Newman is also facing a second removal complaint filed by a disbarred Brevard attorney who claims he harassed her for years following a public statement she made accusing the prosecutor’s office of failing to act on elder abuse cases.
North Carolina General Statute § 7A-66 creates a process for removal of a district attorney under specific circumstances. Successful use of the statute is extremely rare, as are hearings on removal. Complaints under the statute are somewhat common, but typically get dismissed for lack of probable cause. In this case, Senior Resident Superior Court Judge Robert Ervin found probable cause to allow the proceeding to move forward on April 1 and he appointed prominent Charlotte lawyer James Cooney III as independent counsel to present the case against Newman.

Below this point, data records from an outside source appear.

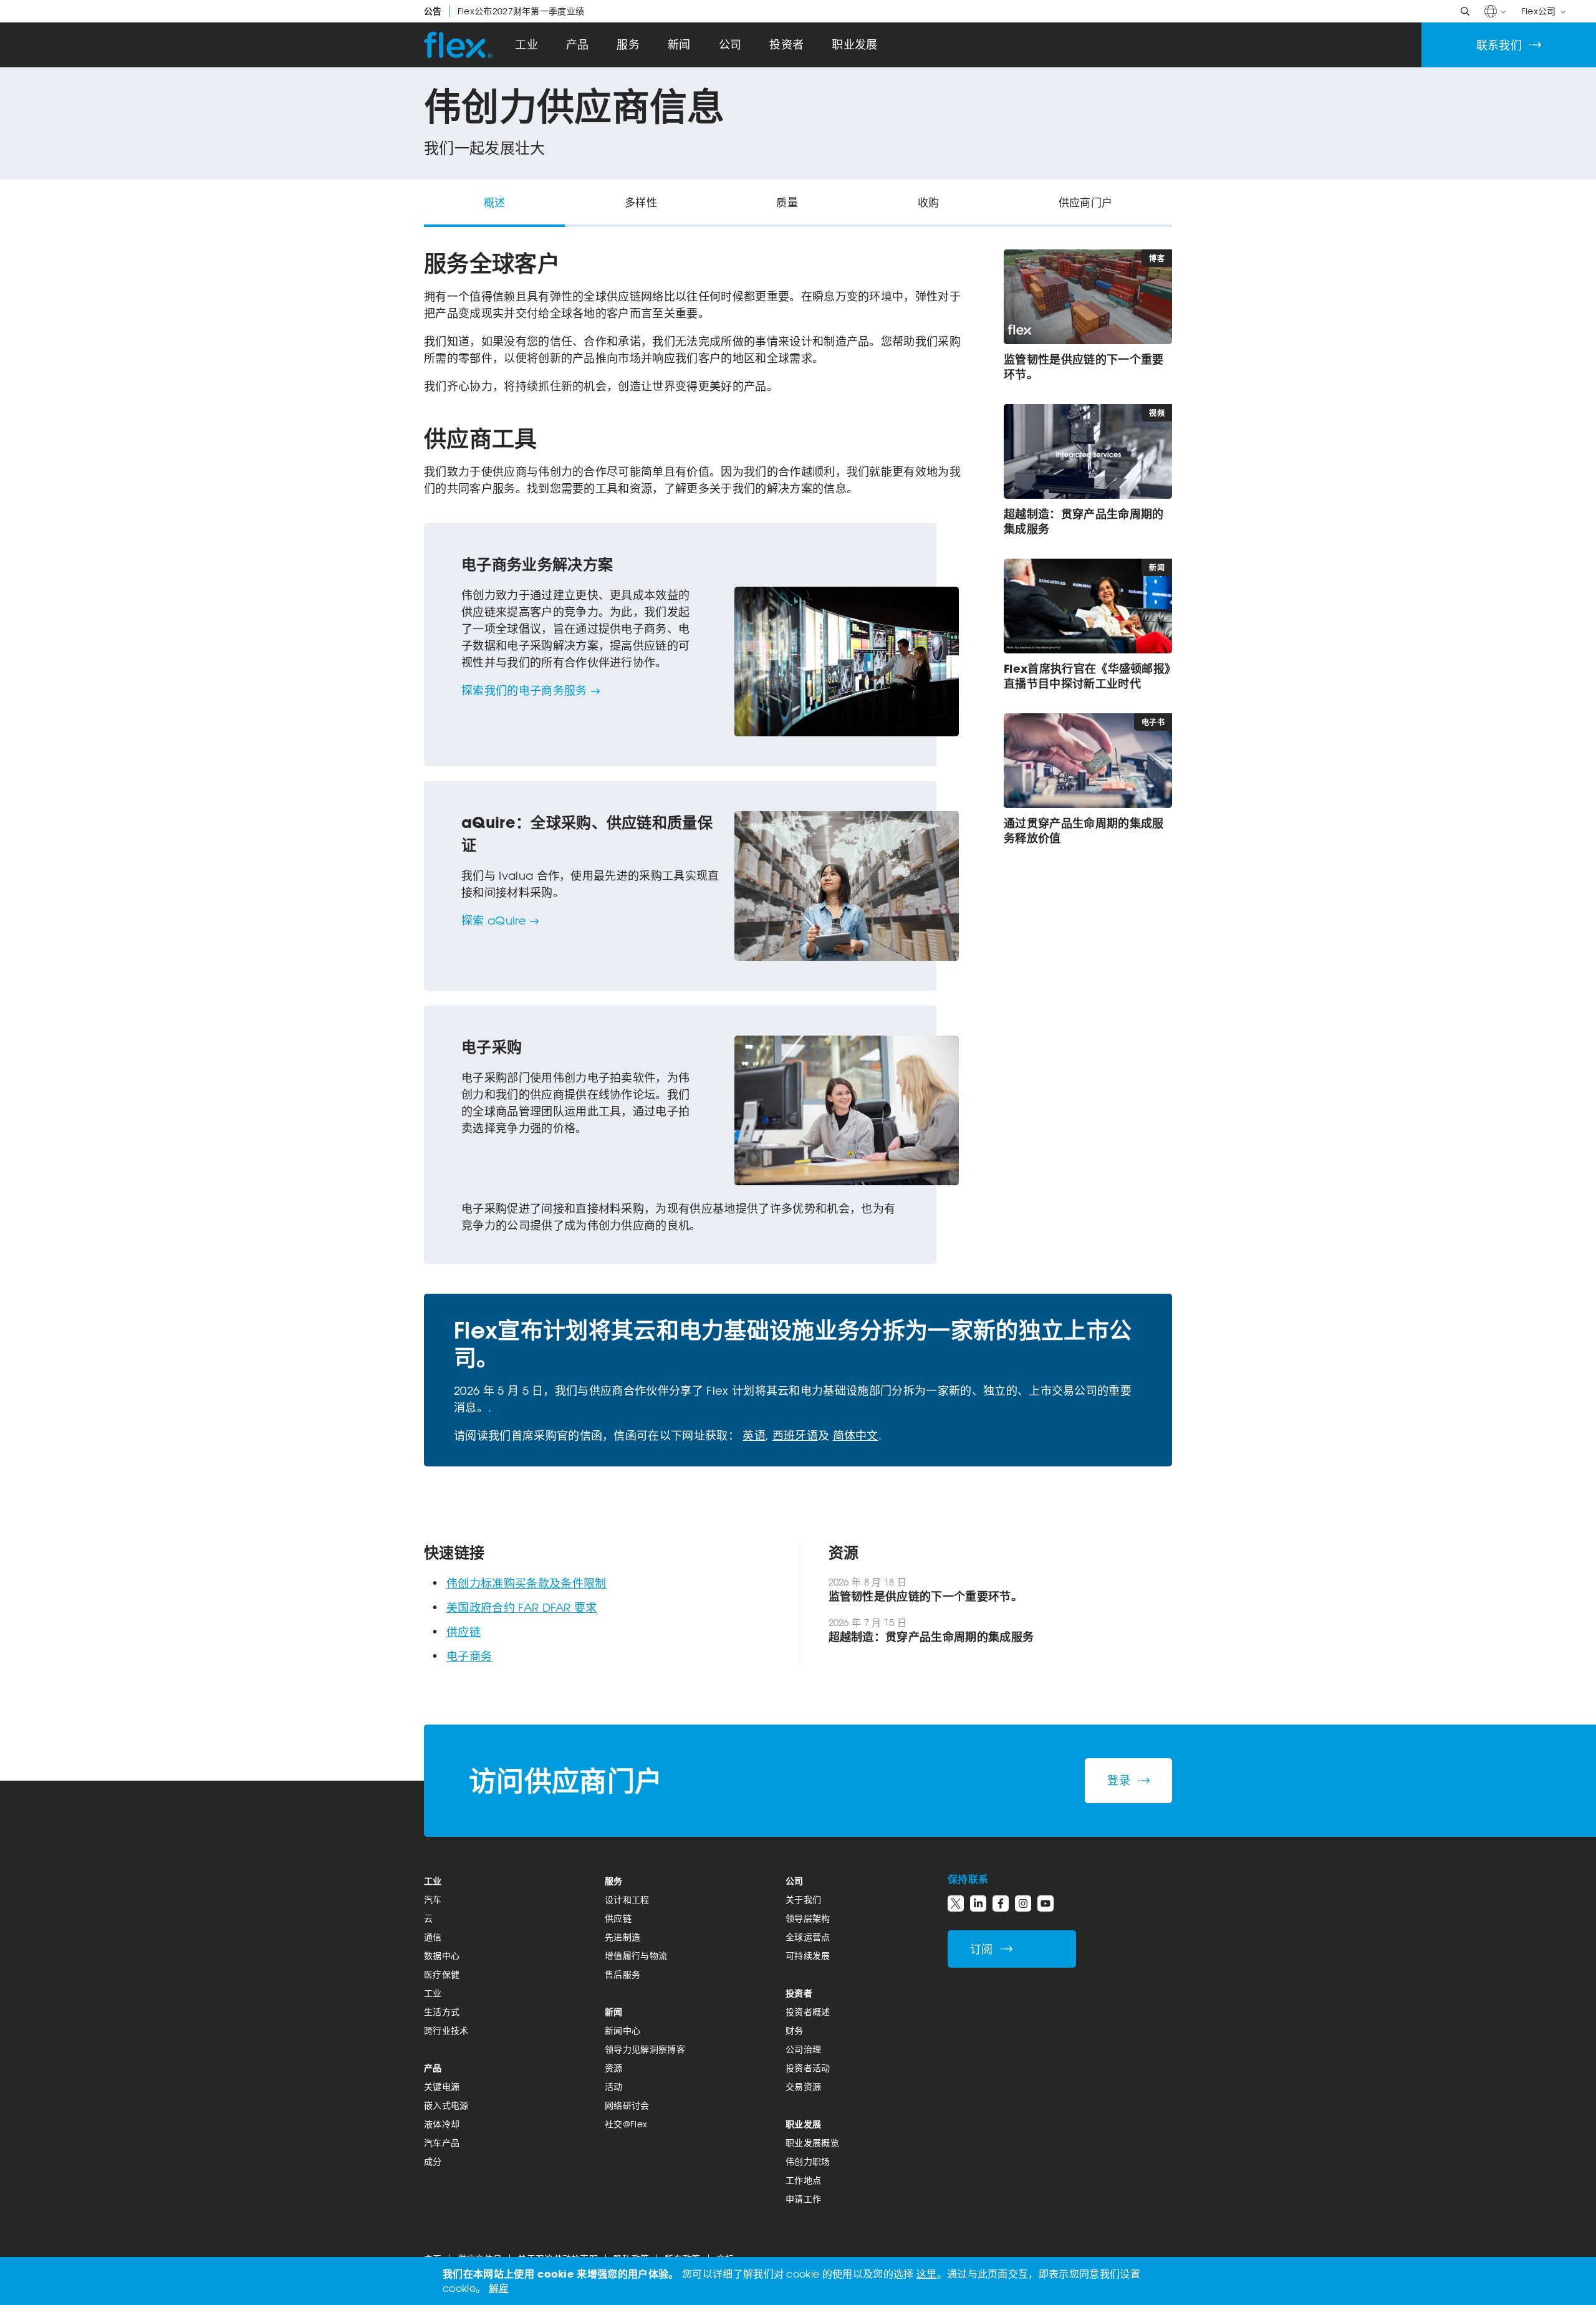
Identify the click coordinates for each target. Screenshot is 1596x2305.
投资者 (786, 44)
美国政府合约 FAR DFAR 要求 (521, 1607)
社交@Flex (626, 2124)
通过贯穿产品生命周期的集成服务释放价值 (1083, 830)
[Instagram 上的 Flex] (1023, 1903)
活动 (614, 2086)
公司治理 (803, 2049)
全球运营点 (808, 1937)
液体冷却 (441, 2124)
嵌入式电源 (446, 2105)
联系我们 (1499, 45)
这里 (926, 2274)
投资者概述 (808, 2011)
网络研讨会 (627, 2105)
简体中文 (855, 1435)
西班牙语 (795, 1435)
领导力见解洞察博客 (645, 2049)
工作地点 (803, 2180)
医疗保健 (441, 1974)
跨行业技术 (446, 2030)
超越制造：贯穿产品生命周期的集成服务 (1083, 521)
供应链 (463, 1632)
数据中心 (441, 1955)
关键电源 (441, 2086)
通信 (433, 1937)
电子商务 (469, 1656)
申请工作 (803, 2198)
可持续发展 (808, 1955)
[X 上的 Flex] (956, 1903)
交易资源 (803, 2086)
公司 (730, 44)
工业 (526, 44)
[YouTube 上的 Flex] (1045, 1903)
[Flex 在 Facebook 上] (1001, 1903)
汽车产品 (441, 2142)
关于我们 (803, 1899)
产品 (577, 44)
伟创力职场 (808, 2161)
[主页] (458, 45)
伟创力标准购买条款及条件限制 (526, 1583)
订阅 (981, 1949)
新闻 (679, 44)
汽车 (433, 1899)
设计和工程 (627, 1899)
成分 (433, 2161)
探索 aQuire (493, 920)
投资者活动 (808, 2067)
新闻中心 (622, 2030)
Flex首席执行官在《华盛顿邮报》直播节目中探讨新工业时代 (1087, 676)
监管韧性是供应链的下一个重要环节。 (1083, 367)
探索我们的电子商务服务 (524, 690)
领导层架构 (808, 1918)
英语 (754, 1435)
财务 (795, 2030)
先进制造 (622, 1937)
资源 (614, 2067)
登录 (1118, 1780)
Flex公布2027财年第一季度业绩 (504, 11)
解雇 (499, 2288)
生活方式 (441, 2011)
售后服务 (622, 1974)
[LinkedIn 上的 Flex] (978, 1903)
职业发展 (854, 44)
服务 (628, 44)
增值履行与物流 (636, 1955)
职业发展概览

Removal under 7A-66 has happened three times before. In 1995 New Hanover County District Attorney Jerry Spivey was removed after he was overheard at a bar using racial epithets. His removal was upheld by the North Carolina Supreme Court In re Spivey, 480 SE 2d 693, 345 NC 404 (1997). In 2007 Durham County District Attorney Michael Nifong was removed after being disbarred over his mishandling of the Duke lacrosse case. He announced his intention to resign, but removal was used to terminate his term in office prior to the effective date of his resignation. In 2012 Durham County District Attorney Tracey Cline was removed after filing motions in superior court with a number of unsupported allegations against the sitting senior resident superior court judge. (Full disclosure: I was a junior prosecutor in the Durham DA’s office during that time.) Cline’s removal was upheld by the N.C. Court of Appeals In re Cline, 749 SE 2d 91, 230 NC App 11, (2013), rev. denied 753 SE 2d 781 (2014).
Also, kudos to Asheville Citizen-Times reporter Karen Chavez who has done a phenomenal job reporting on this complex story over the last six months or so.